Длиной футов в десять, из темного дерева, он казался вполне нормальным по высоте. Но под исцарапанной столешницей располагались глубокие ящики, ограничивая пространство для ног, так что только лилипут мог с комфортом отобедать за таким столом.
– Это традиционный коррезский стол, – объяснила Флоранс. – Мой прадед сам его сделал, когда построил дом.
– А у него что, ног не было?
– Да были, конечно. Просто у нас не осталось стульев его работы. Они тоже были очень низкими.
– А вы не можете подпилить ножки у этих стульев? – Я жестом изобразил ампутацию. – Или добавить несколько сантиметров ножкам стола?
– О нет, Maman это не понравится.
Маленький Симон вдруг опять прижался к Флоранс.

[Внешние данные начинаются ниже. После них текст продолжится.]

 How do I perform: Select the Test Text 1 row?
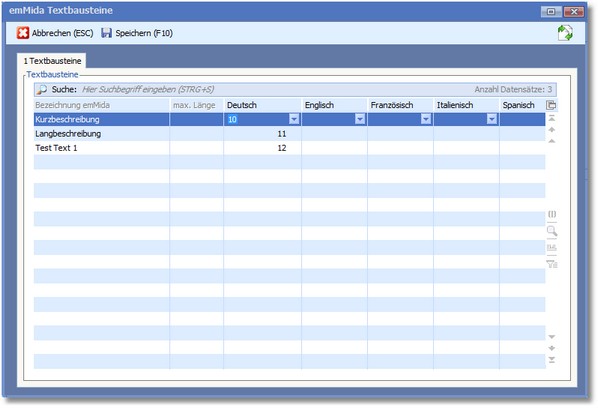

– Он хочет распилить наши стулья? – с ужасом спросил он.
– Нет, нет, – заверила племянника Флоранс. И посмотрела на меня: – Все нормально, Пол, ты быстро привыкнешь сидеть за столом боком.
– Ma chérie![15]
В кухню быстро вошла женщина. На ней было коричневое платье-кафтан, а потому не представлялось возможным угадать, была она тощей, как селедка, или такой же грузной, как ее обеденный стол. Она бросилась к Флоранс и звучно поцеловала ее в обе щеки. Пока они стояли, обнявшись, я успел заметить, что мадам Фло-старшая была очень фигуристой для своего комфортного пятидесятилетнего возраста.
– Maman, je te présente Paul[16].
Maman повернулась ко мне. Я улыбнулся ей, всем своим видом воплощая благодарность юноши к женщине, выносившей его возлюбленную.
Мать Флоранс тепло улыбнулась в ответ и положила руку мне на плечо, чтобы я приблизился и она смогла поцеловать и меня. При этом я заставлял себя не думать о том, что пышный бюст тещи касается моей груди.
– Enchanté, Madame. Vous allez bien?[17]
– Можешь звать меня Бриджит, – сказала она, побуждая меня сразу же перейти на «ты». – Qu’il est mignon![18] – прибавила она со смехом и снова поцеловала меня в щеку. Mignon, насколько мне было известно, означает «прелестный». Впрочем, этим же эпитетом обычно награждают морских свинок.
Бриджит была миниатюрной и грациозной, как и ее дочь, но совсем не походила на индианку. Ее волосы, подстриженные густым бобом, были темно-рыжими – в такой цвет красятся брюнетки, скрывая седину, – а кожа была очень светлой. Она улыбалась так же жизнерадостно, как и Флоранс, у нее были такие же смеющиеся глаза, и вообще она излучала вселенскую любовь к человечеству.
И я не думаю, что все это было заслугой прозака.
Мы обменялись сжатыми резюме. Она работала учительницей начальных классов, an institutrice, в школе в пригороде Тура. Я отрекомендовался как будущий владелец английской чайной.